Un po’ più in là, un banco che mi riportava di nuovo alle mie origini. Leggevo Italianavera Sughi & Affini, azienda con sede a Nocera Inferiore (SA). Era d’obbligo fermarsi: la mia città natale, la mia squadra di calcio, e un prodotto, il sugo di pomodoro, che per chi è nato in Campania viene consumato fin dai primi passi con la stessa frequenza di utilizzo del latte. Un qualcosa di essenziale, insomma, una tradizione, una cultura, che vede, nella tarda stagione estiva, le famiglie del Sud Italia riunirsi, assegnare a ognuno un compito diverso e, come in un rituale, raccogliere, cuocere e imbottigliare il sugo di pomodoro. Qui, c’era la giovane e dinamica Diana Attianese, titolare dell’azienda, che fin da piccola, a San Marzano sul Sarno, osservava attenta le donne mentre raccoglievano il cosiddetto ‘oro rosso’: il pomodoro. Il primo impegno di famiglia, a cui Diana ha impresso la forza della sua giovane età: creatività, entusiasmo e passione, aspetti a volte capaci di dar vita all’impossibile. E così, oggi, c’è un brand e uno stile di comunicazione davvero attraenti, una lettura di un lavoro ‘antico’ in ottica attuale e innovativa, un prodotto della tradizione arricchito da storie e contenuti interessanti e coinvolgenti. Packaging, etichette, materiale promozionale, sito, blog, e ovviamente, in primis, qualità e attenzione nelle materie prime, nel processo di trasformazione del prodotto e nella sua commercializzazione, tutto seguito direttamente da lei e da chi, costantemente, l’affianca nella sua azienda di Sant’Egidio del Monte Albino.

E per concludere questa visita a Pitti Taste n. 12, avevo piacere di soffermarmi in Piemonte, l’angolo del globo che attualmente mi ospita. Ho scelto il desk dell’Antica Torroneria Piemonteseche, con i suoi tartufi dolci, aveva tentato il mio stomaco e, soprattutto, la mia, facilmente corruttibile, gola! Una realtà dolciaria di alta qualità, ben rappresentate il golosissimo territorio delle Langhe, con sede a Grinzane Cavour (CN), poco lontano dalla città di Alba. Qui, è tutto un godimento per la bocca: vino, nocciole, cioccolato, tartufo bianco, una moltitudine di prodotti alimentari che trovano in questa terra una fedele e onesta alleata.
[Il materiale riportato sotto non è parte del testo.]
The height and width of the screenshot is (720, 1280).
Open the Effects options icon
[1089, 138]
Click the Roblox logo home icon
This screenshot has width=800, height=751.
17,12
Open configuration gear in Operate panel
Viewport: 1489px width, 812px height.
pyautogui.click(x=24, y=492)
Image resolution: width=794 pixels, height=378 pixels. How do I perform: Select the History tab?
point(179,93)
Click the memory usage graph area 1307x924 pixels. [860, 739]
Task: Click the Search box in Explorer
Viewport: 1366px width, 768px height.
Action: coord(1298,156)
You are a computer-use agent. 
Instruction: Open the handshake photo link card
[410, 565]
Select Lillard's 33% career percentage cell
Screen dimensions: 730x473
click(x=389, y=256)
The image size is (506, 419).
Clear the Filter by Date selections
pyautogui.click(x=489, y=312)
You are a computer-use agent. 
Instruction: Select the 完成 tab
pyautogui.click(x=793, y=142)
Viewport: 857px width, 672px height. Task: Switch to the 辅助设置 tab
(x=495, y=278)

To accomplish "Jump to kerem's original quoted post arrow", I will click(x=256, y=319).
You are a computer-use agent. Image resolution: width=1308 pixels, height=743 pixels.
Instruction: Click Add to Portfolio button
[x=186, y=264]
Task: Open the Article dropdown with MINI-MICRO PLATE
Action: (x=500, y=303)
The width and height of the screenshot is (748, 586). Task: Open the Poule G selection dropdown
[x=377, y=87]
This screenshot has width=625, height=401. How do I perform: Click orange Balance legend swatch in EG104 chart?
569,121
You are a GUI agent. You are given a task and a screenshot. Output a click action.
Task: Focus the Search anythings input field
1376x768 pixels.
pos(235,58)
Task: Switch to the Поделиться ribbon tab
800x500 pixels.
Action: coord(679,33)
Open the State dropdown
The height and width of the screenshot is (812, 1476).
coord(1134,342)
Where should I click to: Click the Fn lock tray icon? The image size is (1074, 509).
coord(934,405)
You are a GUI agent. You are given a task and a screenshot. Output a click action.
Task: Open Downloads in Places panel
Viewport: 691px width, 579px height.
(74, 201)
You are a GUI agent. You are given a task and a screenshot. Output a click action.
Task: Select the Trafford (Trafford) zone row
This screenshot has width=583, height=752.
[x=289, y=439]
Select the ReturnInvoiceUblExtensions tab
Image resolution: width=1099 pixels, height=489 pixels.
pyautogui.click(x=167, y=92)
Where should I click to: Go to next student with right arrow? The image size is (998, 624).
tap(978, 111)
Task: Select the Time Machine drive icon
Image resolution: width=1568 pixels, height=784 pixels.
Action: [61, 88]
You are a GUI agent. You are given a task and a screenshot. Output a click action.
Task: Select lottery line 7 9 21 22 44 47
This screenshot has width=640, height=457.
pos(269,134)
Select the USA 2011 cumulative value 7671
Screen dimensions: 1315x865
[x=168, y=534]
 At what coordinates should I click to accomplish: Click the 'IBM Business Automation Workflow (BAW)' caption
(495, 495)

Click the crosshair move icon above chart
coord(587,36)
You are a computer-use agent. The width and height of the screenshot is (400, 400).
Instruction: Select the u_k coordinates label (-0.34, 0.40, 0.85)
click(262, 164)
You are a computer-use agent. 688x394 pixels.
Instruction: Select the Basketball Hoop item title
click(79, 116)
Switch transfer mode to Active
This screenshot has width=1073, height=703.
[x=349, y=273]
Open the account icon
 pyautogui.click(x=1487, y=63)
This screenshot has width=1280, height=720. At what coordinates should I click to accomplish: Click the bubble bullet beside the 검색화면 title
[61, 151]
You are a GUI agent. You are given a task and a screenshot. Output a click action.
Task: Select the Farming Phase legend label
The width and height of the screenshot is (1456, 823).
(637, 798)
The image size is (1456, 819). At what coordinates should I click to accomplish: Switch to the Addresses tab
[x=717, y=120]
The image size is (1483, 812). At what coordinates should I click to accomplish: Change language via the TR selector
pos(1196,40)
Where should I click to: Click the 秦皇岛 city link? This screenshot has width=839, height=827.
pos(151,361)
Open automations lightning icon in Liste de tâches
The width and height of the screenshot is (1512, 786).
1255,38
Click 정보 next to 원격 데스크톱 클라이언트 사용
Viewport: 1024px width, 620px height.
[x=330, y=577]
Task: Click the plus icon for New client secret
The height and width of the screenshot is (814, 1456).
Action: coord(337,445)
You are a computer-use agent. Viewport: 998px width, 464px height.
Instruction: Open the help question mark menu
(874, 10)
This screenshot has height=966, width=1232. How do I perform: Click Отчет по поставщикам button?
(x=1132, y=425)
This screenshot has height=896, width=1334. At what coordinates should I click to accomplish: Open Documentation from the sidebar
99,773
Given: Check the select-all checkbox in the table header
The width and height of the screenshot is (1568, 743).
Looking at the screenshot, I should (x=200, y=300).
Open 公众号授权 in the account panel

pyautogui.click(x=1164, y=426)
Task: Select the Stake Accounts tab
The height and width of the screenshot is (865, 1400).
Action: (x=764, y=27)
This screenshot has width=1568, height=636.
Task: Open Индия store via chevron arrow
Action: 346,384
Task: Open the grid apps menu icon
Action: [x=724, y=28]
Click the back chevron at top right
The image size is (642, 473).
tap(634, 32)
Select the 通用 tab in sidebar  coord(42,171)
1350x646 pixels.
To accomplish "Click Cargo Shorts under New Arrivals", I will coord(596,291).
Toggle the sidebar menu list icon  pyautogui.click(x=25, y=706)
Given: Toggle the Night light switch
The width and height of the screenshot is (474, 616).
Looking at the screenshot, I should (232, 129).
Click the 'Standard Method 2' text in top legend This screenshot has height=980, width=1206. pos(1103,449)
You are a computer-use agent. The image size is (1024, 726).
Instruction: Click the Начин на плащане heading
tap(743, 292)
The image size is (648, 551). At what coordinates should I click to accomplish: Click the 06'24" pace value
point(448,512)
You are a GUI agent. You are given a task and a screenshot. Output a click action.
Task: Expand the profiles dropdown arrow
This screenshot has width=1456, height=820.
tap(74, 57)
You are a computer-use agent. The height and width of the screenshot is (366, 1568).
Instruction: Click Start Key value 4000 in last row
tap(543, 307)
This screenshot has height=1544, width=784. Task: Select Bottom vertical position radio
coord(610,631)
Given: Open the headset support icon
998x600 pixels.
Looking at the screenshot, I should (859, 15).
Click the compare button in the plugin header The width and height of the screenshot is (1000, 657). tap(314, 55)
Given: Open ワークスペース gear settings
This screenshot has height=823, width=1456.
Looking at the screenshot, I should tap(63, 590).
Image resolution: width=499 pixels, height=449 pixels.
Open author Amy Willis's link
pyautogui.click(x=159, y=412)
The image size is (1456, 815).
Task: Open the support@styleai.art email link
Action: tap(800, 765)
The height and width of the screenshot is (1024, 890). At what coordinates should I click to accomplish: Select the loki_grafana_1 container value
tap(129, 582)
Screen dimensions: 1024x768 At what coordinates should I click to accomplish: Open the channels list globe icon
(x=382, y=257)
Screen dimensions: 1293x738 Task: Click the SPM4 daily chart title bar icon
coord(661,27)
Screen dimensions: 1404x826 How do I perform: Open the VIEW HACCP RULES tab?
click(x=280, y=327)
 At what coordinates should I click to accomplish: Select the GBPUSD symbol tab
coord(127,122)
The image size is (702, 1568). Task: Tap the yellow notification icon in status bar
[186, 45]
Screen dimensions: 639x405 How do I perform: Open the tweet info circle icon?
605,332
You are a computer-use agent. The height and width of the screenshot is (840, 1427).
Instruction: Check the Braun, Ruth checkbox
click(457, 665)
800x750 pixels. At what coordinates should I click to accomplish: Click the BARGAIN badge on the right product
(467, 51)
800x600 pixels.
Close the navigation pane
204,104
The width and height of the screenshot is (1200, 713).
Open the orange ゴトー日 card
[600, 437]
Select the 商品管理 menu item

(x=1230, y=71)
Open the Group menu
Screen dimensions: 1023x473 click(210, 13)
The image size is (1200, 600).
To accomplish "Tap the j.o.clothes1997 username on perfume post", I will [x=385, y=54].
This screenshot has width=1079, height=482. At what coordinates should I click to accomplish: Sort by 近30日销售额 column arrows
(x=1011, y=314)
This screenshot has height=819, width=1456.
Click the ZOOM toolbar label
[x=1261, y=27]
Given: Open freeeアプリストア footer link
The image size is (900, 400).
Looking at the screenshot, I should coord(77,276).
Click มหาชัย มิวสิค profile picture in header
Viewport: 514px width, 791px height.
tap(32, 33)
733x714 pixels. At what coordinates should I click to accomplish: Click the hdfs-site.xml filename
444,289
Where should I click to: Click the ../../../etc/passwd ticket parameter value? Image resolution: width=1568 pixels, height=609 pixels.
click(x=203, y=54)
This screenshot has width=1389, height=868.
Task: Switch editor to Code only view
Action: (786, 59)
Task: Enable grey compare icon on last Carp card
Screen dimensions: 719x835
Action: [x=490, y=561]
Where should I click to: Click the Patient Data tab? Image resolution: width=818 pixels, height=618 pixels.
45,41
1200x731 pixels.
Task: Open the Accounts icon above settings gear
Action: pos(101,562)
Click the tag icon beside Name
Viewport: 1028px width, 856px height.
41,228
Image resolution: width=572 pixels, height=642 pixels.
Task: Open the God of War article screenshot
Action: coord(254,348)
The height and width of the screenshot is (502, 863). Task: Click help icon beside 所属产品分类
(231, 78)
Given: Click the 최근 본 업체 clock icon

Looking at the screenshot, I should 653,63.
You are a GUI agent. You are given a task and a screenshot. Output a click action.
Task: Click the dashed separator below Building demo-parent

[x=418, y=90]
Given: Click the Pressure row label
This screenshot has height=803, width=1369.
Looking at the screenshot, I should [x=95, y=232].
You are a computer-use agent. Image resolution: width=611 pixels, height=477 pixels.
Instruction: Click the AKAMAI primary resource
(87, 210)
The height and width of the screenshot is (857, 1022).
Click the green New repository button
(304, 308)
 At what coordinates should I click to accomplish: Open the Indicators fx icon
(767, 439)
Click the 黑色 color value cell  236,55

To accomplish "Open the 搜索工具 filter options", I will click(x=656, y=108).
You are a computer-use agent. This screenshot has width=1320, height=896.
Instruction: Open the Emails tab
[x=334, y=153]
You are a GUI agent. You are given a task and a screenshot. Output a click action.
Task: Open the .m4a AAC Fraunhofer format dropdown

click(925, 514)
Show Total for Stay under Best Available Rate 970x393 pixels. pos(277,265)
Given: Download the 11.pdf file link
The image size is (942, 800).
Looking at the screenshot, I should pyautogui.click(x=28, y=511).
Li, sul banco, c’erano tartufi dolci, torrone e il delizioso cioccolato gianduja, una vera e propria celebrazione della Nocciola Piemonte IGP. Ampolle in vetro colme di squisiti dolcetti distinti dagli accecanti colori dei loro incarti, dove inserire la mano e sceglierne uno, a causa della comune e infinita bontà, era qualcosa di profondamente impegnativo, una decisione che procurava sudore e attimi di difficoltà. Ma alla fine, sono riuscito a pescare: tartufo dolce Gianduja, incarto arancione, morbido e croccante allo stesso tempo, con un indimenticabile sapore di nocciola e cacao, dolce e non stucchevole. Ed era con questo attimo di felicità, che mi sono lasciato andare a una solenne promessa: “tornerò in questo luna park gastronomico anche la prossima edizione”.